We support import of the following data from the Ion Torrent system:
- SFF files (.sff ) providing extra information on adapters or regions of low quality
- Fastq files (
.fastq). Quality scores are expected to be in the NCBI/Sanger format (see Quality scores in the Illumina platform). Compressed data in gzip format is also supported (.gz).
- SAM or BAM files (.sam/.bam). The mapping information is discarded during import.
The General options to the left are:
- Paired reads. The CLC Genomics Workbench supports both paired end and mate pair protocols.
- Paired end
- Paired end data from Ion Torrent comes in two files per data set. The first file in is assumed to contain the first reads of the pair, and the second file is assumed to contain the second read in a pair. On import, the orientation of the reads is set to forward - reverse. When the reads have been imported, there will be one file with intact pairs, and one file where one part of the pair is missing (in this case, "single" is appended to the file name). The Workbench connects the right sequences together in the pair based on the read name. Read more about handling paired data.
- Mate pair
- Mate pair reads from Ion torrent are Reverse-Forward and usually between 2,000 and 10,000 bp. The mate pair protocol for Ion Torrent entails that the two reads are separated by a linker sequence. During import of paired data, the linker sequence is removed and the two reads are separated and put into the same sequence list. You can change the linker sequence in the Preferences (in the Edit menu) under Data. When looking for the linker sequence, the Workbench requires 80 % of the maximum alignment score, using the following scoring scheme: matches = 1, mismatches = -2 and indels = -3.
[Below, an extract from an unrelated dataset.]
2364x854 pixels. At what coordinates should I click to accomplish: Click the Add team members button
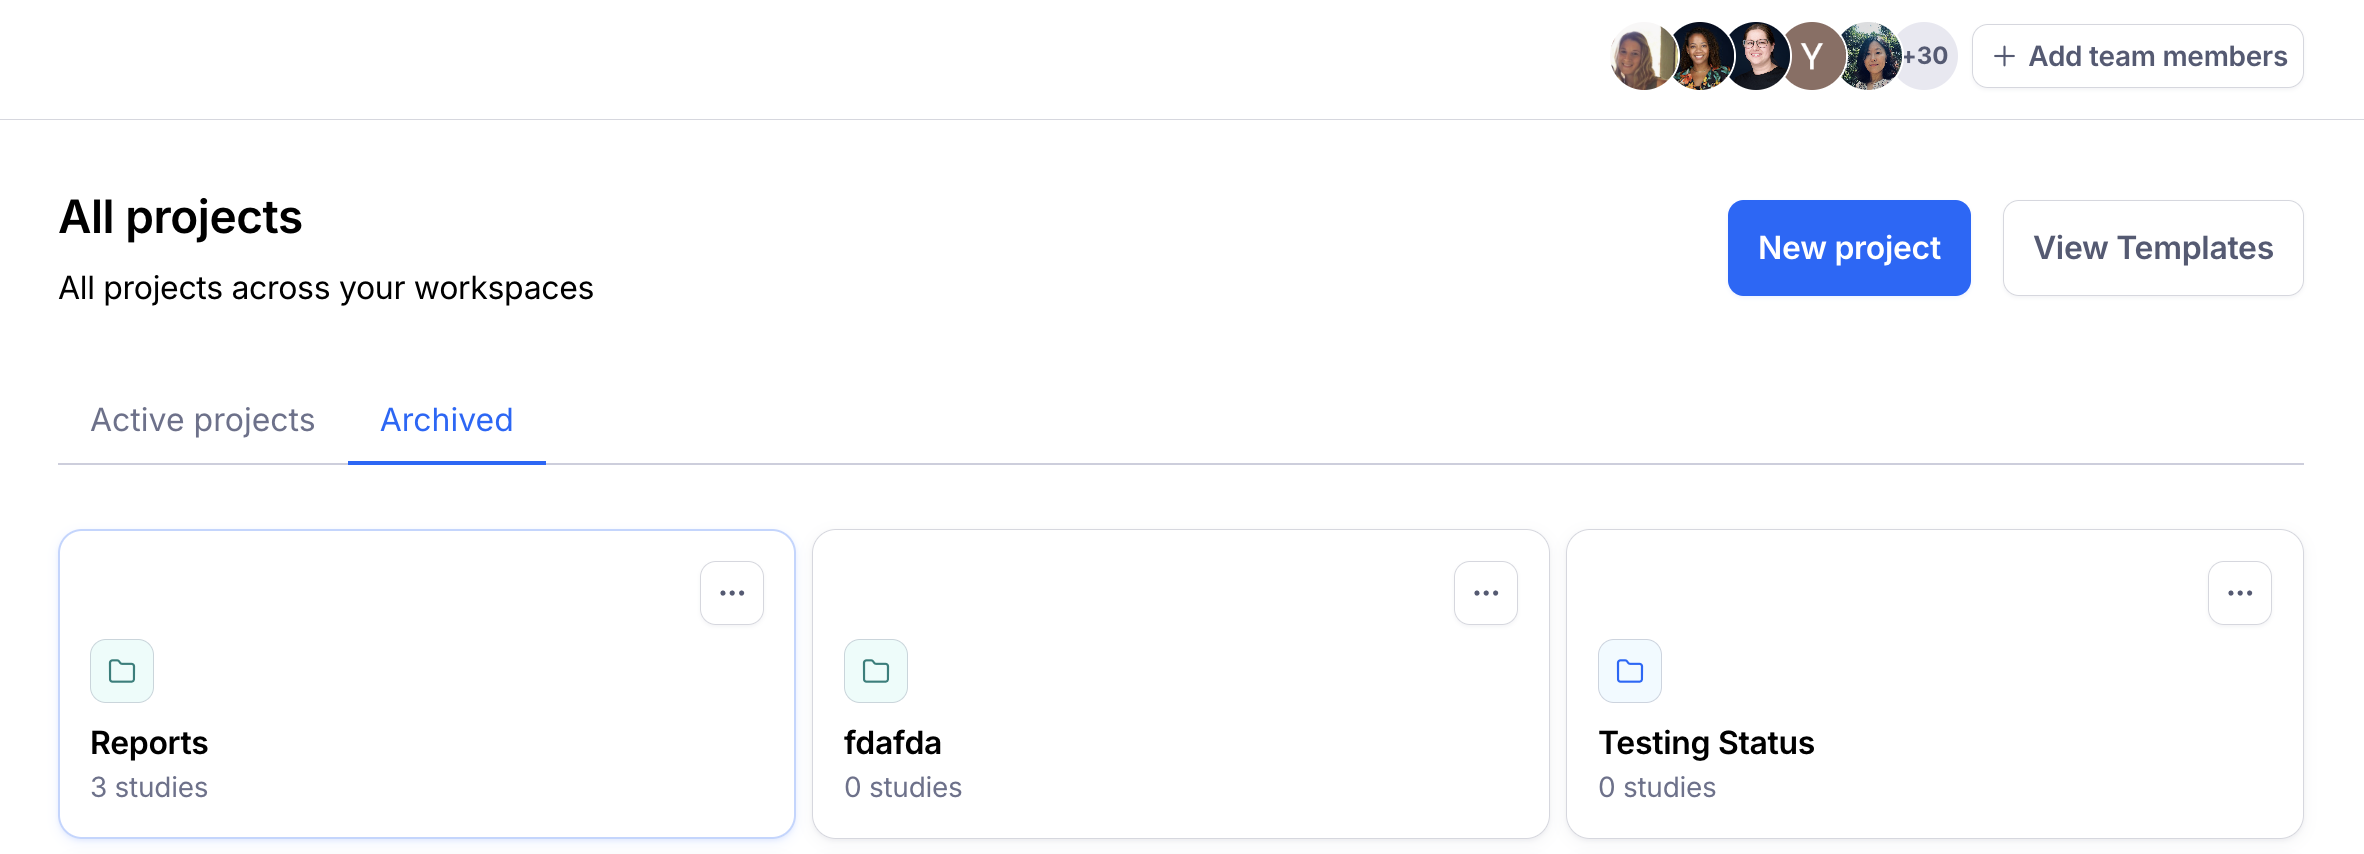[x=2138, y=56]

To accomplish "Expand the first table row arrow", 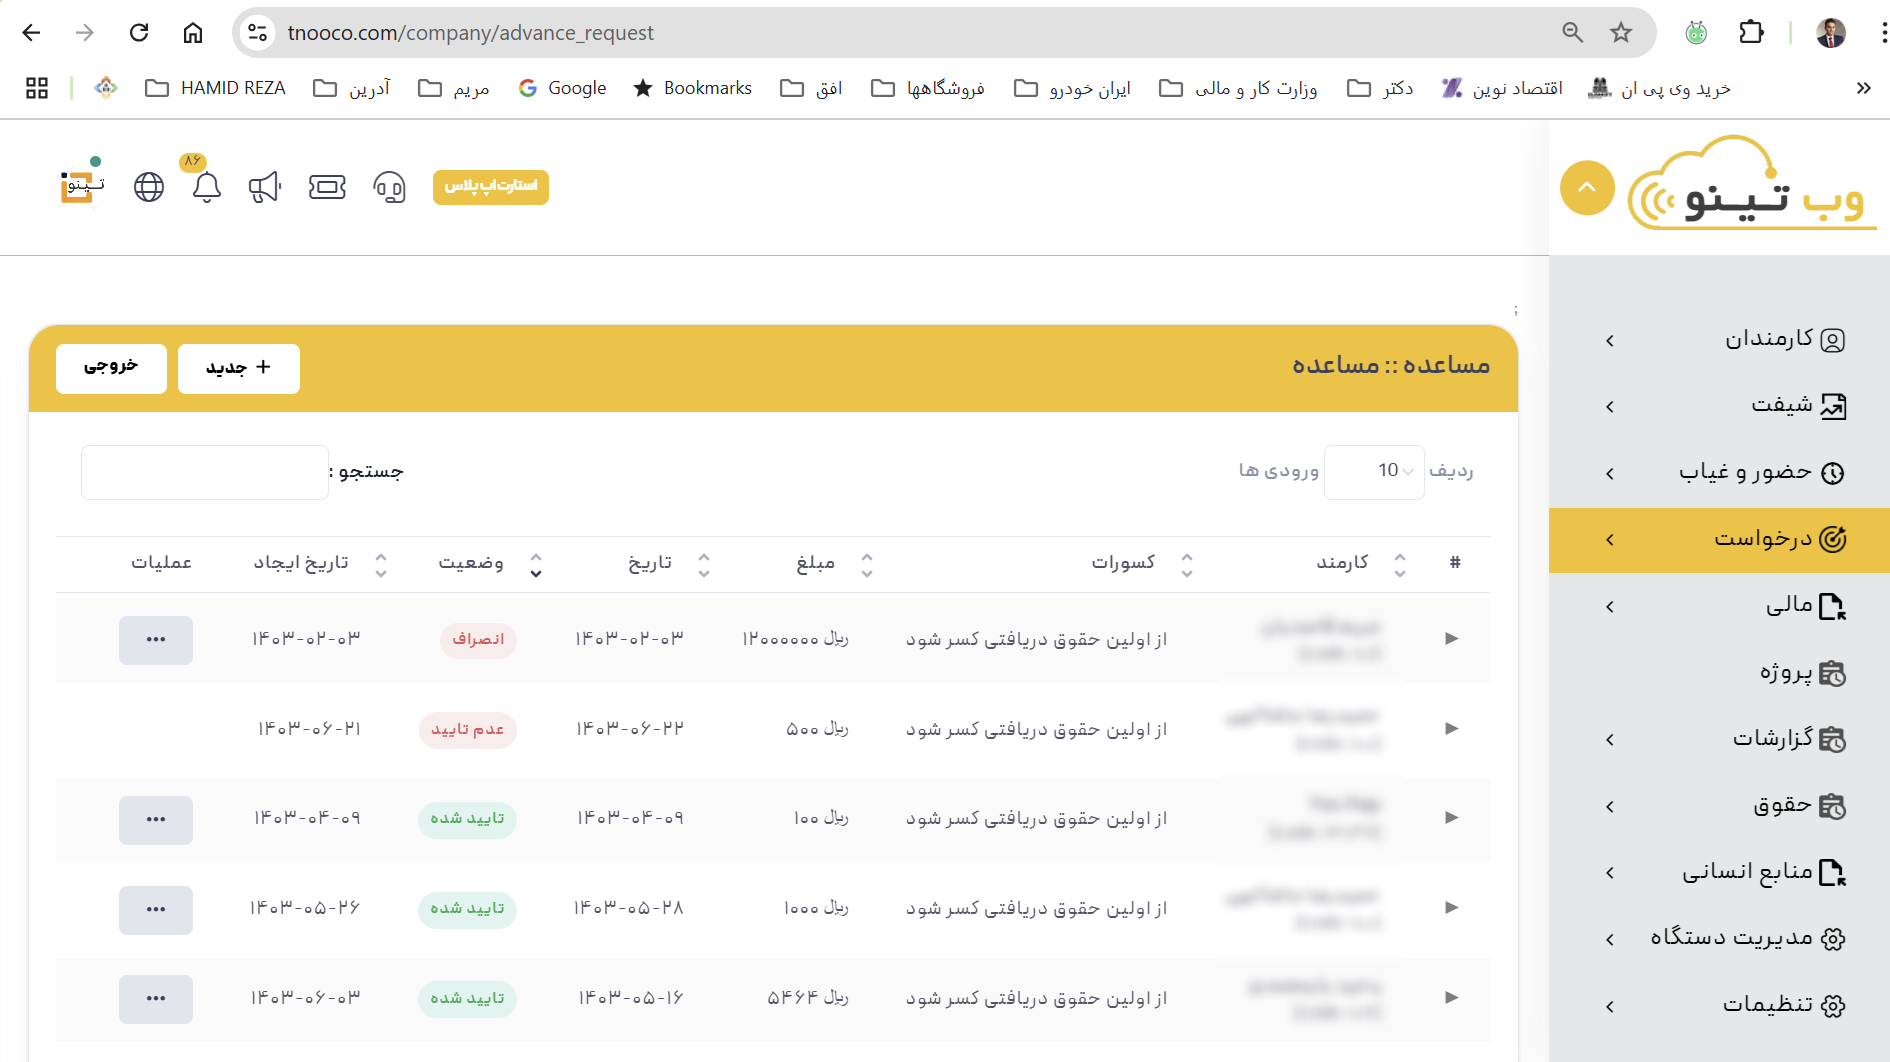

Some of the sequences may not have the linker in the middle of the sequence, and in that case the partial linker sequence is still removed, and the single read is put into a separate sequence list. Thus when you import Ion Torrent mate pair data, you may end up with two sequence lists: one for paired reads and one for single reads. Note that for de novo assembly projects, only the paired list should be used since the single reads list may contain reads where there is still a linker sequence present but only partially due to sequencing errors. Read more about handling paired data.
- Discard read names. For high-throughput sequencing data, the naming of the individual reads is often irrelevant given the huge amount of reads. This option allows you to discard this option to save disk space.
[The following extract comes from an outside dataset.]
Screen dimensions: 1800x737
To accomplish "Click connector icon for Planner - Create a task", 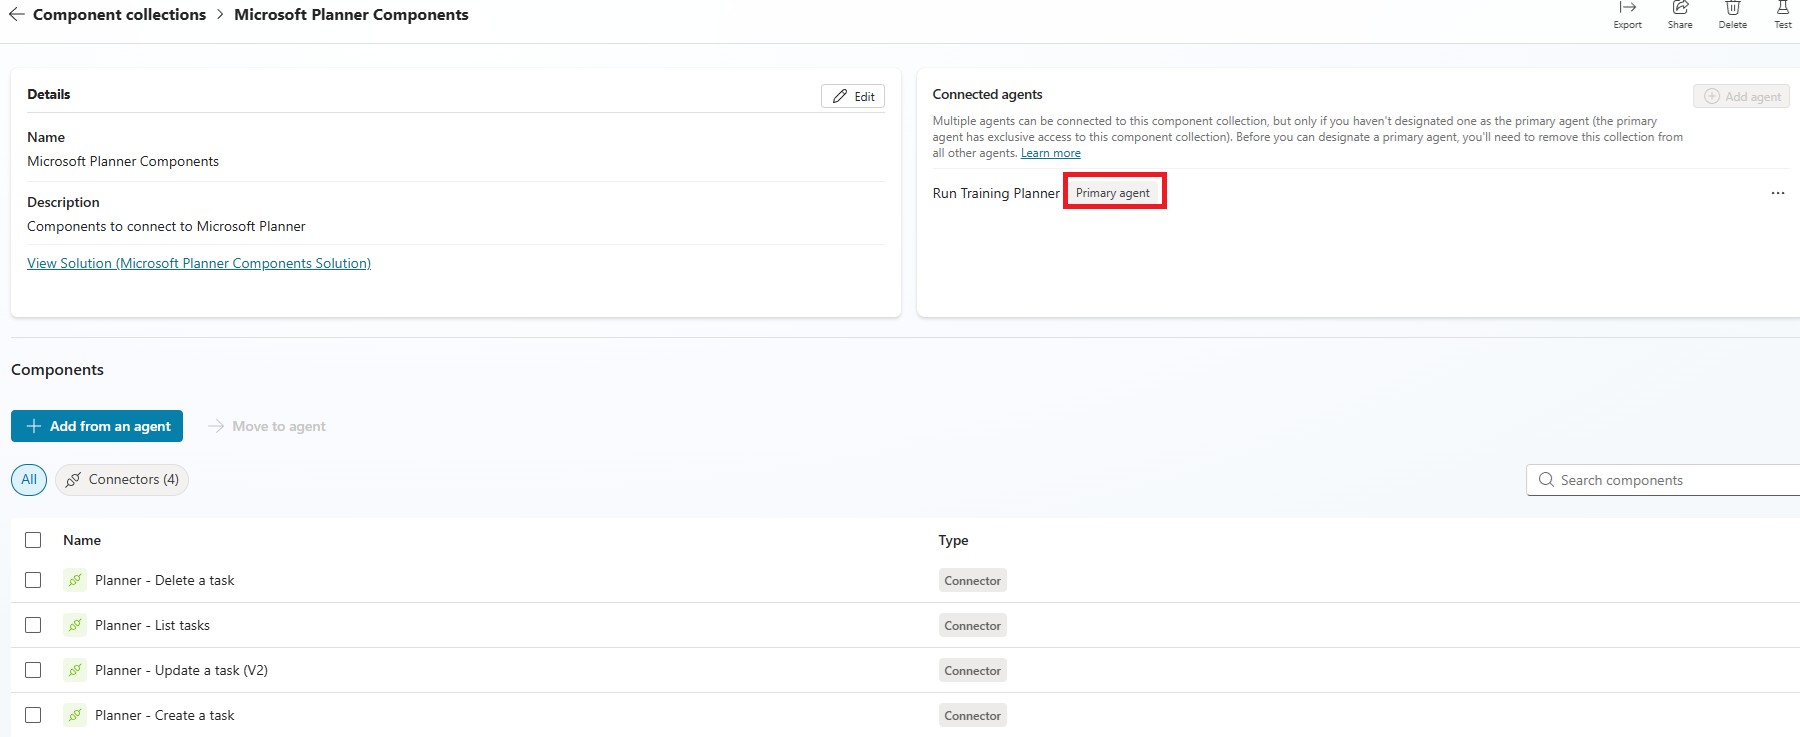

- Discard quality scores. Quality scores are visualized in the mapping view and they are used for SNP detection. If this is not relevant for your work, you can choose to Discard quality scores. One of the benefits from discarding quality scores is that you will gain a lot in terms of reduced disk space usage and memory consumption. If you have selected the fna/qual option and choose to discard quality scores, you do not need to select a .qual file.
For sff files, you can also decide whether to use the clipping information in the file or not.